(Reuters) - A convicted killer who spent more than 36 years on death row in Tennessee was executed by electric chair on Thursday, the second time in five weeks that the state used electrocution to carry out a death sentence.
David Miller, 61, was pronounced dead at 7:25 p.m. CST at the Riverbend Maximum Security Institution in Nashville, according to a statement by the Tennessee Department of Correction.
Asked by the warden whether he had any last words before he was executed, Miller replied: “Beats being on death row,” department spokesman Tylee Tracer said.
Miller, convicted of first-degree murder for the 1981 killing of a 23-year-old woman, Lee Standifer, had been on death row since March 1982.
Edmund Zagorski, a convicted double murderer, was executed by electric chair on Nov. 1, the first time Tennessee had used electrocution to carry out capital punishment since 2007. His was the first execution by electrocution anywhere in the United States since 2013.
Earlier in the evening, the U.S. Supreme Court rejected Miller’s final appeals.
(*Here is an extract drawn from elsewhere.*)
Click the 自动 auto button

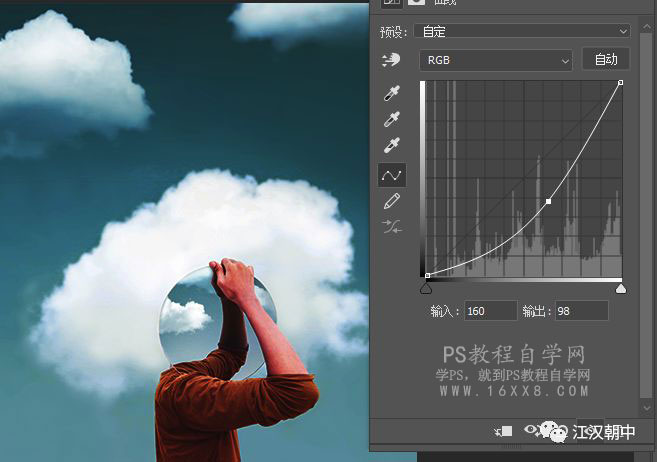606,60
Justice Sonia Sotomayor dissented from the majority ruling, as she did when the high court denied Zagorski’s petition for a stay.
“Such madness should not continue. Respectfully, I dissent,” Sotomayor wrote in the Miller opinion.
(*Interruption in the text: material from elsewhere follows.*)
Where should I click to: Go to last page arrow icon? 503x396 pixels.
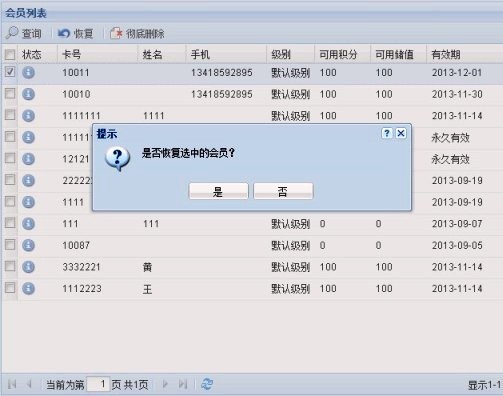(183, 384)
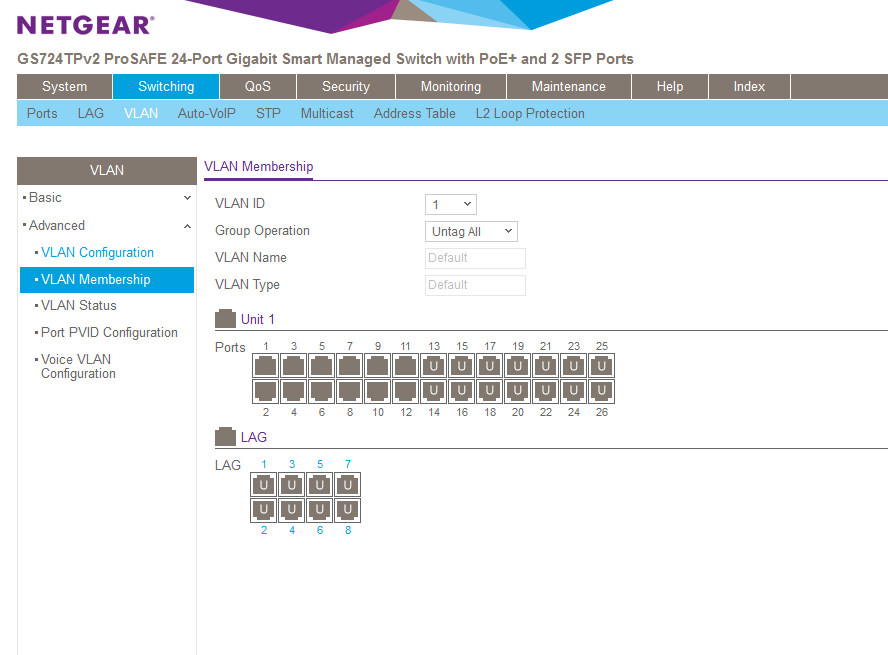Toggle port 19 untagged membership
Screen dimensions: 888x655
518,366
Tennessee Governor Bill Haslam declined an 11th-hour bid for clemency, the governor’s office said in a statement on Thursday.
Miller chose to be executed by electrocution because he believed it would be less painful than lethal injection, according to court documents.
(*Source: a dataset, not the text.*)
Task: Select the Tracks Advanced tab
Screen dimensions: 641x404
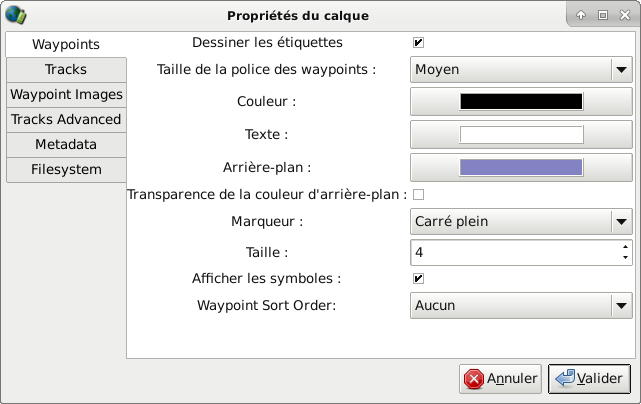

The U.S. Supreme Court in October denied a legal challenge by Tennessee death row inmates to the state’s mix of lethal drugs, which has led to some flawed executions in recent years.
Lethal injection is the preferred method of putting people to death in all U.S. states that have the death penalty, according to the Death Penalty Information Center.
The day after Zagorski’s execution, Miller and three other Tennessee death row inmates filed another lawsuit in U.S. District Court in Nashville arguing that the state’s lethal injection and electrocution protocols violated the U.S. Constitution’s ban on cruel and unusual punishment. The lawsuit said a firing squad was a less painful alternative.
The 6th U.S. Circuit Court of Appeals ruled against the inmates on Nov. 28 and said a firing squad was an outmoded method of execution.